By the early 1920s, John Edwards was trading as a haulage contractor. His sons Albert, Henry and David joined him in what became the family business of J. Edwards & Sons. At first it was horse-drawn carts, and as well as general haulage the jobs they took on included delivering materials to Wembley Park, for construction of the Empire Stadium and some of the British Empire Exhibition buildings.
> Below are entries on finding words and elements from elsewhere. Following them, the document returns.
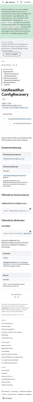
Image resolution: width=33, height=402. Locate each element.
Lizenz (4, 394)
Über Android (5, 391)
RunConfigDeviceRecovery (18, 108)
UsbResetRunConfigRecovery (13, 159)
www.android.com (6, 376)
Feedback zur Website (24, 394)
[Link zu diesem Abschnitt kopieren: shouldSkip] (12, 226)
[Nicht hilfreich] (16, 65)
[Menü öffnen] (3, 2)
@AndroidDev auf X (7, 348)
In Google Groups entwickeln (9, 360)
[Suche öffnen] (18, 2)
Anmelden (27, 2)
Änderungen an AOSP (20, 33)
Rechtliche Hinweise (26, 391)
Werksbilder (4, 335)
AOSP (3, 61)
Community (14, 391)
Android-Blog (5, 351)
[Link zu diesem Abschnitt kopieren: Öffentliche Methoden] (26, 221)
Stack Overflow (5, 382)
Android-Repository (7, 323)
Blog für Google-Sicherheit (9, 354)
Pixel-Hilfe (4, 373)
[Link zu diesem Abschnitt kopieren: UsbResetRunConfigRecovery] (28, 203)
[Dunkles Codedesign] (30, 209)
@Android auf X (6, 345)
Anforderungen (6, 326)
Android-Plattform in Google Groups (12, 357)
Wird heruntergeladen (7, 329)
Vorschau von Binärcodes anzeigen (11, 332)
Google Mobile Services (8, 379)
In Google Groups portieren (9, 363)
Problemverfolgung (7, 385)
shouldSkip (7, 175)
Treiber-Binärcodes (6, 338)
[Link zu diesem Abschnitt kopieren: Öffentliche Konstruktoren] (3, 198)
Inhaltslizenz (4, 308)
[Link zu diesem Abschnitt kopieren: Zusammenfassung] (23, 148)
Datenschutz (12, 394)
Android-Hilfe (5, 370)
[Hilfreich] (13, 65)
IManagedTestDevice (19, 175)
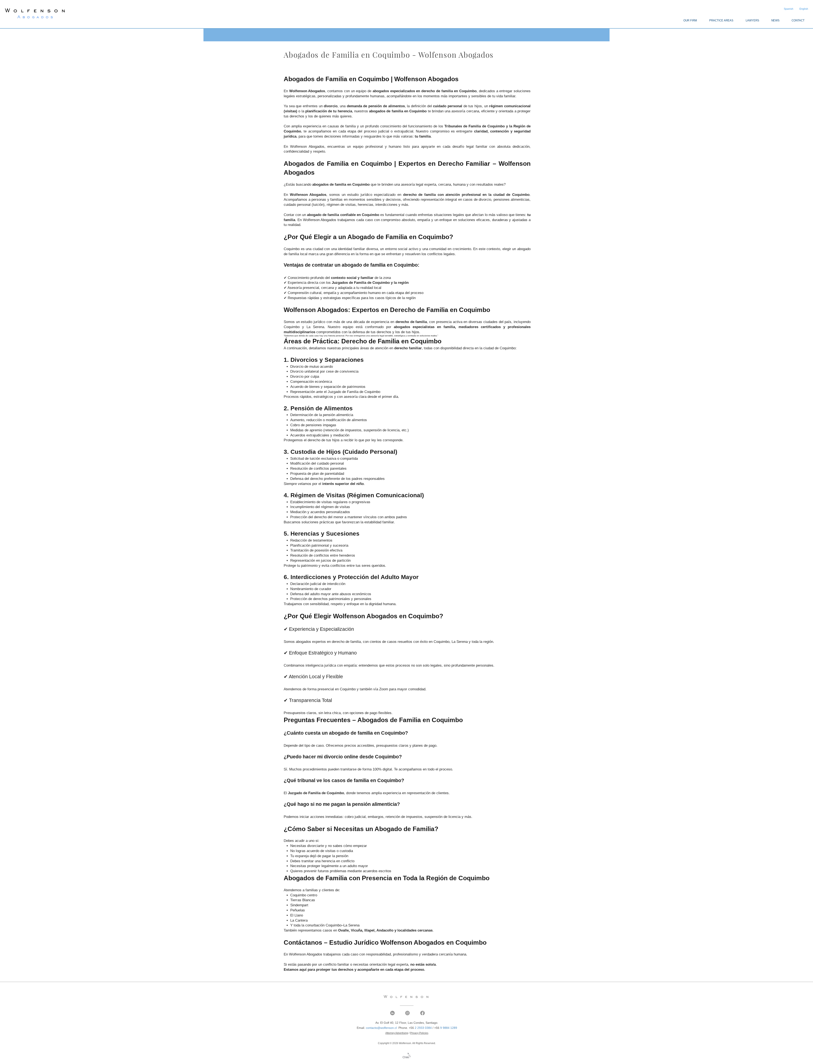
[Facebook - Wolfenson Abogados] (422, 1013)
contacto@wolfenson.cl (381, 1027)
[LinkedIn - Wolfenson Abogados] (392, 1013)
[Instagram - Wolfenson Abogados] (407, 1013)
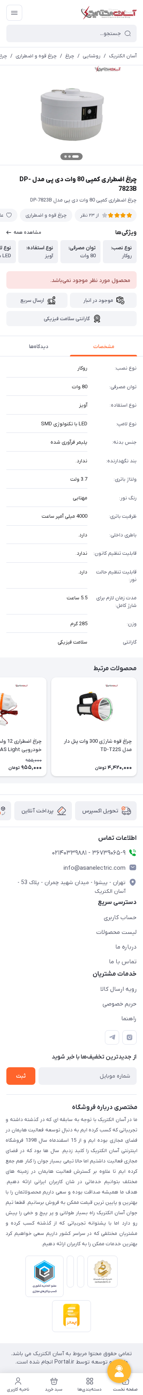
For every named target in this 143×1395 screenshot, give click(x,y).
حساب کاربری (120, 918)
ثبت (21, 1076)
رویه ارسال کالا (118, 989)
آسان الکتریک (123, 56)
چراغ (69, 56)
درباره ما (126, 947)
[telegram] (112, 1037)
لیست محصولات (116, 932)
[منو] (14, 13)
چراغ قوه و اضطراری (36, 56)
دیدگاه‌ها (38, 346)
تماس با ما (123, 962)
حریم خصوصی (119, 1004)
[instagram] (129, 1037)
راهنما (129, 1019)
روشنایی (91, 56)
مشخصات (103, 346)
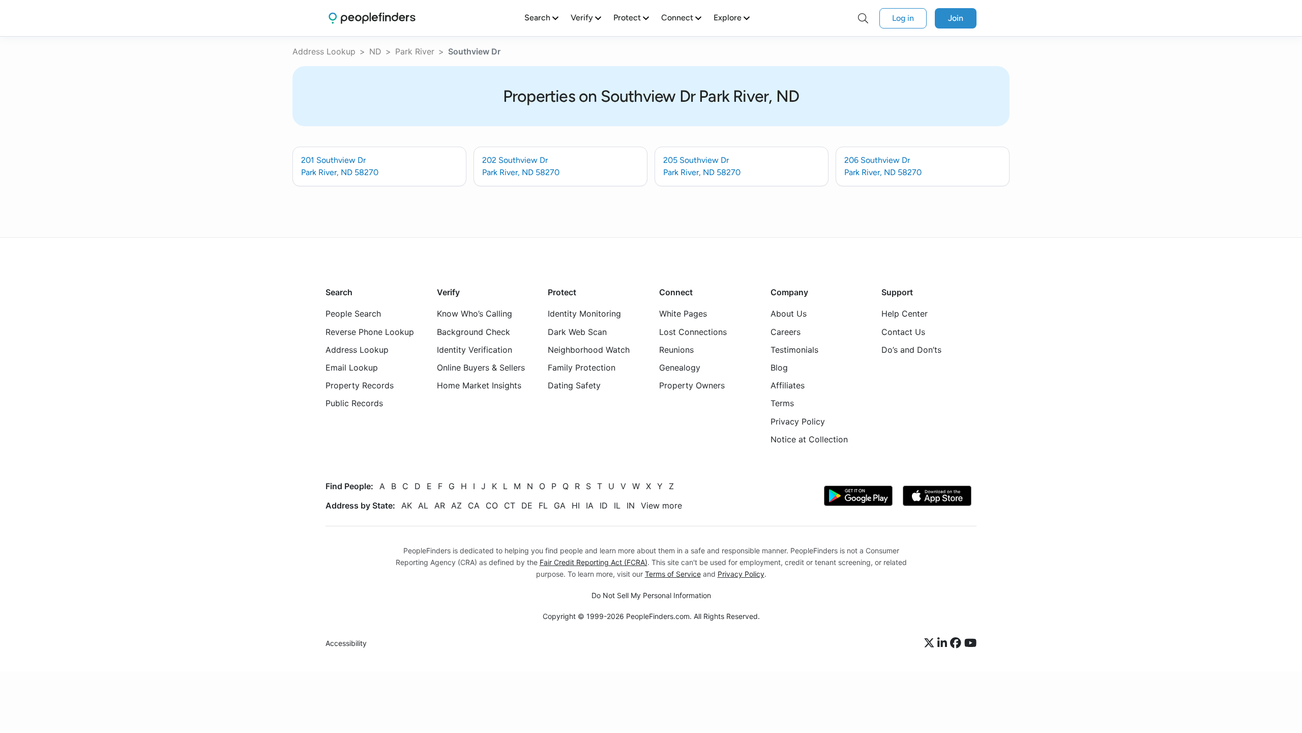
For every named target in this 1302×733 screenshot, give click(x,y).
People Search (353, 314)
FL (543, 505)
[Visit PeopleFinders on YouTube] (970, 644)
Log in (903, 18)
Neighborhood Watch (589, 350)
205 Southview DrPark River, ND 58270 (702, 166)
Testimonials (794, 350)
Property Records (360, 386)
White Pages (683, 314)
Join (955, 18)
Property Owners (692, 386)
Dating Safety (574, 386)
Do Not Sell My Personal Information (651, 595)
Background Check (473, 332)
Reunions (676, 350)
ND (375, 51)
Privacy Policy (798, 421)
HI (576, 505)
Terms (782, 404)
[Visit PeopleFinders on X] (931, 644)
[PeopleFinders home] (372, 18)
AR (439, 505)
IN (631, 505)
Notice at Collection (809, 439)
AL (423, 505)
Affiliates (788, 386)
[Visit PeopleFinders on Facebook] (957, 644)
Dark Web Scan (577, 332)
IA (590, 505)
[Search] (863, 18)
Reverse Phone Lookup (370, 332)
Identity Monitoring (584, 314)
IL (617, 505)
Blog (779, 367)
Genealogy (679, 367)
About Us (789, 314)
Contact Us (903, 332)
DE (526, 505)
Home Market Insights (479, 386)
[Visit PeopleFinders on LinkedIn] (943, 644)
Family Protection (581, 367)
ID (604, 505)
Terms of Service (673, 574)
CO (492, 505)
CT (509, 505)
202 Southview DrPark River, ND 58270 (520, 166)
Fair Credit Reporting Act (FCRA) (593, 562)
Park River (414, 51)
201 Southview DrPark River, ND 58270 (339, 166)
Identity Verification (474, 350)
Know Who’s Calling (474, 314)
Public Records (354, 404)
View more (661, 505)
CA (474, 505)
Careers (786, 332)
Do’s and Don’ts (911, 350)
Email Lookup (352, 367)
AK (406, 505)
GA (560, 505)
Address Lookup (324, 51)
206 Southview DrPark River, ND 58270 (883, 166)
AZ (456, 505)
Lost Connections (693, 332)
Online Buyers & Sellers (481, 367)
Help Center (904, 314)
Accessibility (346, 643)
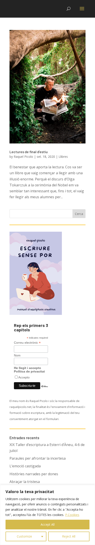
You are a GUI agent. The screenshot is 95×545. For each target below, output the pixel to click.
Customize (24, 536)
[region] (47, 515)
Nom (17, 355)
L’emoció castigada (25, 466)
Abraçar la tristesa (25, 481)
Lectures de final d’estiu (29, 152)
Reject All (68, 536)
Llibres (63, 156)
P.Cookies (72, 515)
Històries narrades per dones (34, 474)
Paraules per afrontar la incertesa (38, 458)
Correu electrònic (27, 343)
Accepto (24, 377)
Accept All (48, 524)
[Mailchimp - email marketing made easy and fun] (44, 389)
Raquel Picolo (23, 156)
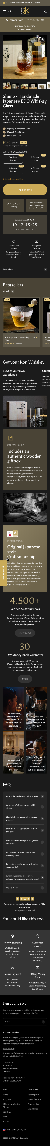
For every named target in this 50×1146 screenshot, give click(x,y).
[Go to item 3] (24, 87)
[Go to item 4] (33, 86)
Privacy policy (33, 1104)
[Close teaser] (7, 559)
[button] (3, 573)
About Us (6, 1121)
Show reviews (25, 633)
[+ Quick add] (36, 330)
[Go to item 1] (7, 86)
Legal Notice (33, 1109)
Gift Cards (7, 1112)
4.  J. Edwards & Sons horse and cart, 1920s.

 

In 1923, the sports equipment manufacturers, Charles Webber & Co, had purchased a 5-acre site in Honeypot Lane, formerly the Alperton Park brickfields. The following year they sold a plot of land to John Edwards, as he needed a larger base for his business. The rest of the Webber’s land became the Abbey Trading Estate.

 

Edwards built a house, with stables for 11 horses in a yard behind it, in 1925. “Meadow View”, soon to be addressed as 122 Mount Pleasant, was beside a row of workers’ cottages built by Alperton’s Victorian entrepreneur, Henry Haynes. In 1931, John Edwards bought more land behind the cottages, creating the site which has been known as Edwards Yard ever since. 

 

5.   John with one of his horses at Edwards Yard, 1930s.

 

The extra land was used to build garages for the firm’s growing number of lorries. The family home, where John Edwards lived for the rest of his life, was also where the business was run from. A sign on the front of the house read:

 

Meadow View
J Edwards & Sons
Motor & Horse Transport Contractors
Phone Wembley 1922


6.   John Edwards with one of his sons, sitting on the running board of a lorry, 1930s.

 

The rapid expansion of suburban estate building in Wembley and surrounding areas, from the mid-1920s onwards, meant that J Edwards & Sons were rarely short of work. John Edwards finally retired from the business in 1943, gifting it and the yard to his three sons. After the end of the war their lorries were busy, both with general haulage work and clearing of bomb-damaged sites.

 

Henry Edwards retired from the partnership in 1954. As not all of the yard was still needed, some of the garage buildings were rented to other small businesses. David was left running the business by himself once Albert retired in 1963. He kept on transporting goods and clearing rubbish from local factories, with several lorries and a couple of employed drivers, until he retired in 1967 and the haulage business ceased. After that, all of Edwards Yard was let out to small businesses, many of which operated from there for decades.

 

7.   An artist’s view of the Abbey Estate development, with the potential new Edwards Yard on the left.
(From planning application 20/3156 drawings)

 

The yard stayed in the ownership of the Edwards family until it was finally sold to Zedhomes Limited in 2019. Now Diane has asked the developer to retain the Edwards name as part of the new development. A block of four houses is planned to be built on the site of the old yard. Edwards Yard would be an ideal name for these, to remember a place that has been a part of Alperton’s heritage for nearly 100 years!


Philip Grant (with thanks to Diane for the information and Edwards family photos).